Problem requirements:
Rewrite the source data lines below as a numbered list, skipping blank lines. Leave the pictures out.

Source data
───
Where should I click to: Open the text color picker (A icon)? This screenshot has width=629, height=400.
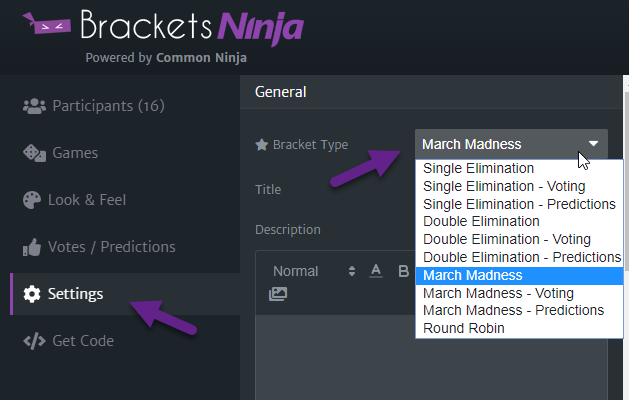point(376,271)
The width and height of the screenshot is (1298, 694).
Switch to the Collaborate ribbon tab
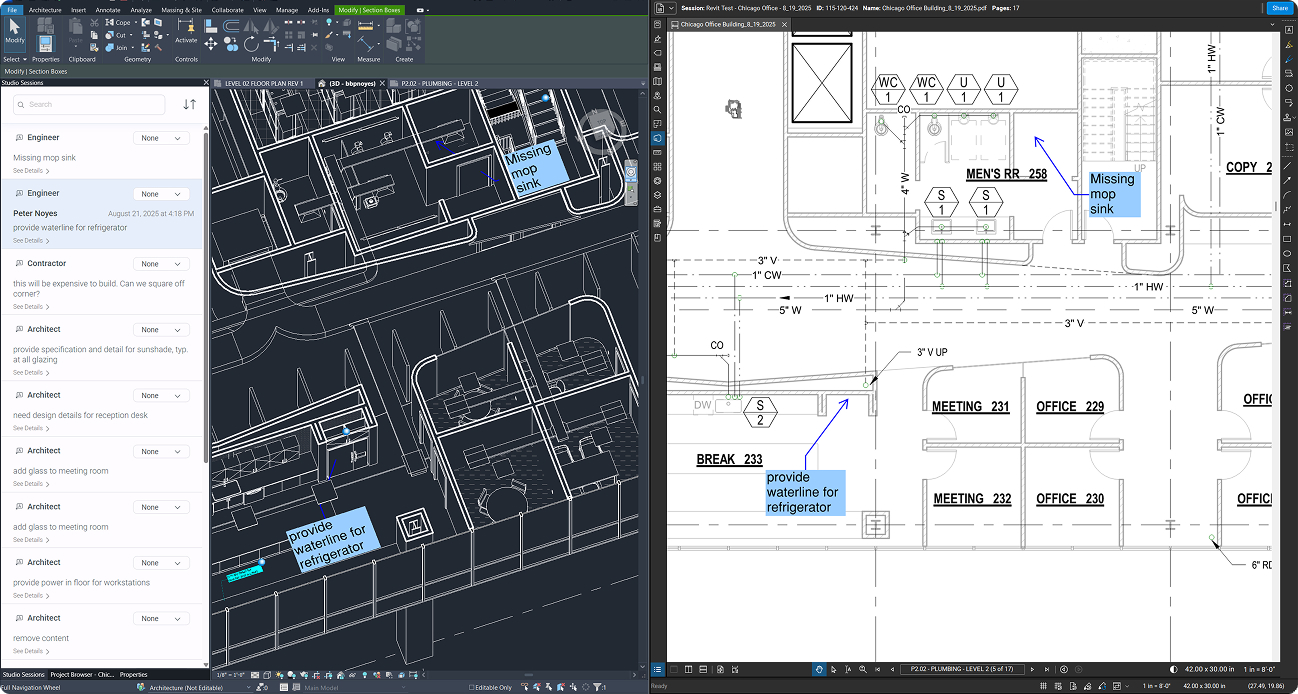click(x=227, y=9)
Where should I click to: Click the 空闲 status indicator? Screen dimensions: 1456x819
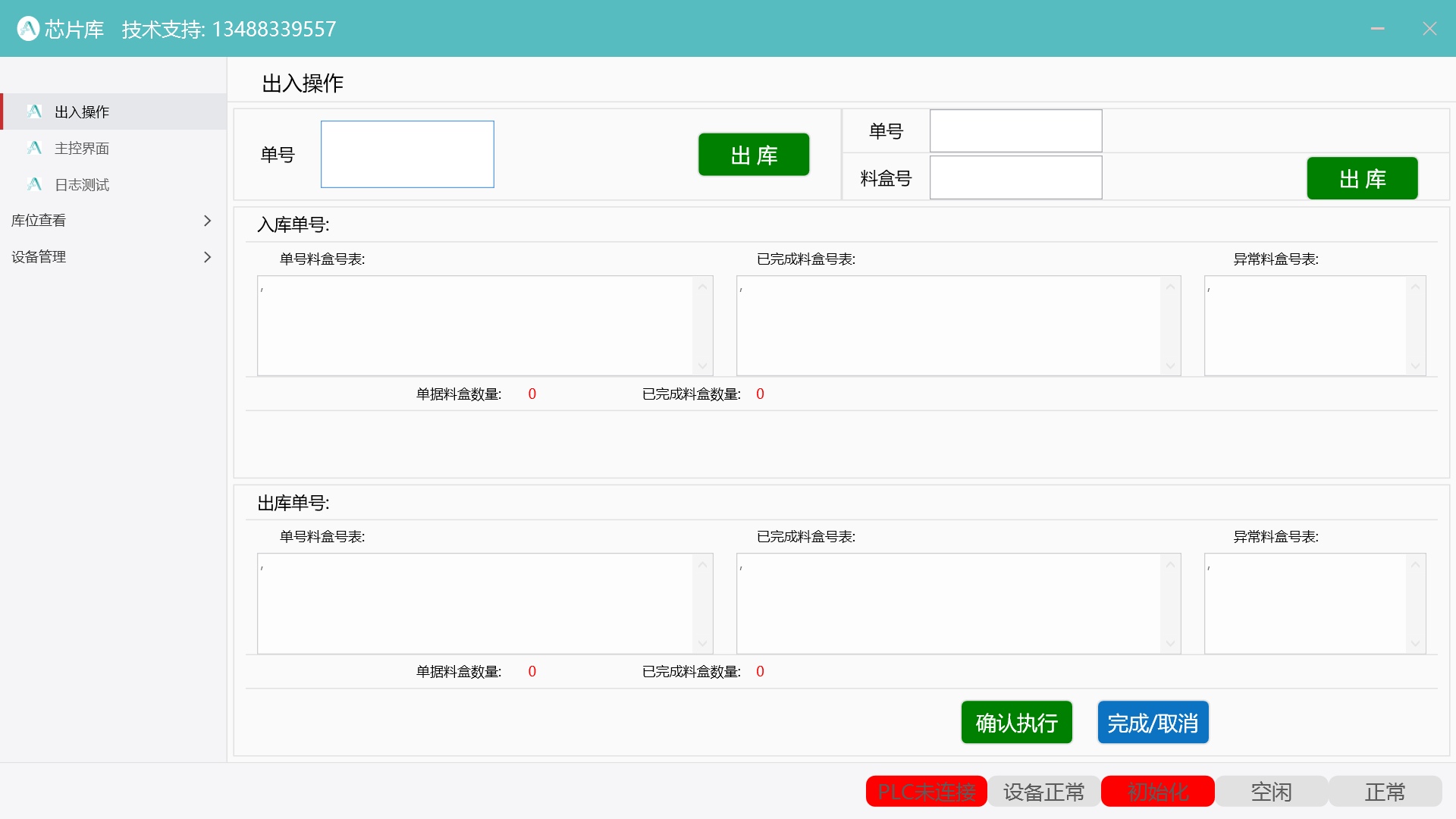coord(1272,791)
───
Response below:
1. Where should I click to: Open the text color picker (A icon)? This screenshot has width=629, height=400.
2. point(376,271)
3. The width and height of the screenshot is (1298, 694).
4. Switch to the Collaborate ribbon tab
5. click(x=227, y=9)
6. Where should I click to: Click the 空闲 status indicator? Screen dimensions: 1456x819
7. coord(1272,791)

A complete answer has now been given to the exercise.